Bayesian filtering in the frequency domain

This notebook contains an exploration of the characteristic function as a way to represent a probability distribution, yielding an efficient implementation of a Bayes filter.

Copyright 2015 Allen Downey

MIT License:

In [19]:
from __future__ import print_function, division

import thinkstats2
import thinkplot

import numpy as np
import pandas as pd
from scipy import stats
import matplotlib.pyplot as plt
import seaborn as sns
sns.set(style="white", palette="muted", color_codes=True)

%matplotlib inline

Suppose you are tracking a rotating part and want to estimate its angle, in degrees, as a function of time, given noisy measurements of its position and velocity.
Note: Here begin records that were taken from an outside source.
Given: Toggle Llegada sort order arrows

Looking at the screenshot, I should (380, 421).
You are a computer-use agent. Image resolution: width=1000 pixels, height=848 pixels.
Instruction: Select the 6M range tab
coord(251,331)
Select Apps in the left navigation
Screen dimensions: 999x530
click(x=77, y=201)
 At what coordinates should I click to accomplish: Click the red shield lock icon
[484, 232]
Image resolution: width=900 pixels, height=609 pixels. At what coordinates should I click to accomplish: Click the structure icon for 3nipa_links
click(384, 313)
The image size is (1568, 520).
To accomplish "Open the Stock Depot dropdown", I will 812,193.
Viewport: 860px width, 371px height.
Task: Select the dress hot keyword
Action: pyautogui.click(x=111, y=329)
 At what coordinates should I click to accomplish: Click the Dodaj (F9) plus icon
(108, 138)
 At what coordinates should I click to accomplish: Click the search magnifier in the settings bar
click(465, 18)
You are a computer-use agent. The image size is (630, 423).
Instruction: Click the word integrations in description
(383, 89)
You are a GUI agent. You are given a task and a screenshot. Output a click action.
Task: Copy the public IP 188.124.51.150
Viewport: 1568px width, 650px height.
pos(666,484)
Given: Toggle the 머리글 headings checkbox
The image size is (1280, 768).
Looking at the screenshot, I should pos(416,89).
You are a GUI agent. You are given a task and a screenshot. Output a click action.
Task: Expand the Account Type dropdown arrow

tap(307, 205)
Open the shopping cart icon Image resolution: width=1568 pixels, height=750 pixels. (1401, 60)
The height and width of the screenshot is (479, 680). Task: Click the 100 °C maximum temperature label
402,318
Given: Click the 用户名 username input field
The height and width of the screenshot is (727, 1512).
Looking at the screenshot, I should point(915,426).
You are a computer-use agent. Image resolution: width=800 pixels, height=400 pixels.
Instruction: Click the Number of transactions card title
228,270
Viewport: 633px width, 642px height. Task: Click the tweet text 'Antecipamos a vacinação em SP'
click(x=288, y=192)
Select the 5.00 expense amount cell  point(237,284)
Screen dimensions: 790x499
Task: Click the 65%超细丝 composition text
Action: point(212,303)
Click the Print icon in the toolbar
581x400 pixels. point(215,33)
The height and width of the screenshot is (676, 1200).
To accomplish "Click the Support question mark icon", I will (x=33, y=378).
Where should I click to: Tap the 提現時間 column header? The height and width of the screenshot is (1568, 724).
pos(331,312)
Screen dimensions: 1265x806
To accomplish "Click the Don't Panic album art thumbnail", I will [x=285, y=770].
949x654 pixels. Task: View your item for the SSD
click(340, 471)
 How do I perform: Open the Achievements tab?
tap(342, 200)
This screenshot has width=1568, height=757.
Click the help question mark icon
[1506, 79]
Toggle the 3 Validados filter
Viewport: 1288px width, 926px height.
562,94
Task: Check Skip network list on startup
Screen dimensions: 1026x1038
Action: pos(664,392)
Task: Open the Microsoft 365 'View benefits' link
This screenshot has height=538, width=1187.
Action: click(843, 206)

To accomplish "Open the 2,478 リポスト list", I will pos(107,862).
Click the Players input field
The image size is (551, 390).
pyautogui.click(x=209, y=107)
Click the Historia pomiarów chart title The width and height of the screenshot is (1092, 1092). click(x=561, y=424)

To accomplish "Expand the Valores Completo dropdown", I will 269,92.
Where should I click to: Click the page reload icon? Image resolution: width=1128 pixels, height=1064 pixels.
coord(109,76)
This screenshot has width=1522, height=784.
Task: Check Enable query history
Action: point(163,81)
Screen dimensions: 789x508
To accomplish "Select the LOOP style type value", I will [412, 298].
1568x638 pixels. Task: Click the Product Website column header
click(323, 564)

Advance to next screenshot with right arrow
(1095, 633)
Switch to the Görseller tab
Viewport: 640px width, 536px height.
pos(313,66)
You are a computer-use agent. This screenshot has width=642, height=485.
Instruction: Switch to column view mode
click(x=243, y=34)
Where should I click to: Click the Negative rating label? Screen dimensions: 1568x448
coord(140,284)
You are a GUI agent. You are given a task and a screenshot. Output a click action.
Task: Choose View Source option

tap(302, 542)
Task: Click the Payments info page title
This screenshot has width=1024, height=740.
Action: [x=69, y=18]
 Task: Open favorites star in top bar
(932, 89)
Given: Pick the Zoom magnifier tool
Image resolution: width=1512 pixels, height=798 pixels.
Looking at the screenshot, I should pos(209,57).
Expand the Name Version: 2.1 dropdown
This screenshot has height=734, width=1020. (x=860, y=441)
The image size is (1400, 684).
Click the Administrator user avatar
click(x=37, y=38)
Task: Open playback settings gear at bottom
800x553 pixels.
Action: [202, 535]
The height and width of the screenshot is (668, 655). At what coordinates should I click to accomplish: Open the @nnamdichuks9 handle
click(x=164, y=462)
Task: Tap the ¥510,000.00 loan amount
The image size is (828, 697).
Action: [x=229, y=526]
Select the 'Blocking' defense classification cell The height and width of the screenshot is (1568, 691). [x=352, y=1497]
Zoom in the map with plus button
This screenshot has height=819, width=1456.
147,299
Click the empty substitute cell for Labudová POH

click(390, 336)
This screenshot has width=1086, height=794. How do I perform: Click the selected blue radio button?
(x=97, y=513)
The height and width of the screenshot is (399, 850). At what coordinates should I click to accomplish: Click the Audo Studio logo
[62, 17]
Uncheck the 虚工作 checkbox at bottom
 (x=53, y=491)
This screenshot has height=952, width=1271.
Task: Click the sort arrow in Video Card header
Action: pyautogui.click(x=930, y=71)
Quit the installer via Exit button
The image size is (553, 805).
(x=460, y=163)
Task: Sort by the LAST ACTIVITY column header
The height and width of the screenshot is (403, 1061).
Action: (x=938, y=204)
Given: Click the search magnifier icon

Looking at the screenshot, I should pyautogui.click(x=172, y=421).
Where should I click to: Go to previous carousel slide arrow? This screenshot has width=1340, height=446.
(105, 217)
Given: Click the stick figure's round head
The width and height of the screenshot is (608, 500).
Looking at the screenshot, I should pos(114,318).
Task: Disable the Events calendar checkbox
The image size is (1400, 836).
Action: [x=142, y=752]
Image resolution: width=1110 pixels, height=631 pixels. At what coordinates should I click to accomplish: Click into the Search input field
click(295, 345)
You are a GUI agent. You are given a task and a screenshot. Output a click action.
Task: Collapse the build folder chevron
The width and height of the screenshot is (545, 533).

I'll represent possible positions using a vector of 360 values in degrees.

In [20]:
n = 360
xs = np.arange(n)

I'll represent distributions using a Numpy array of probabilities. The following function takes a Numpy array and normalizes it so the probabilities add to 1.

In [21]:
def normalize(dist):
    dist /= sum(dist)

The following function creates a discrete approximation of a Gaussian distribution with the given parameters, evaluated at the given positions, xs:

In [22]:
def gaussian(xs, mu, sigma):
    dist = stats.norm.pdf(xs, loc=180, scale=sigma)
    dist = np.roll(dist, mu-180)
    return dist

Suppose that initially we believe that the position of the part is 180 degrees, with uncertainty represented by a Gaussian distribution with $\sigma=4$.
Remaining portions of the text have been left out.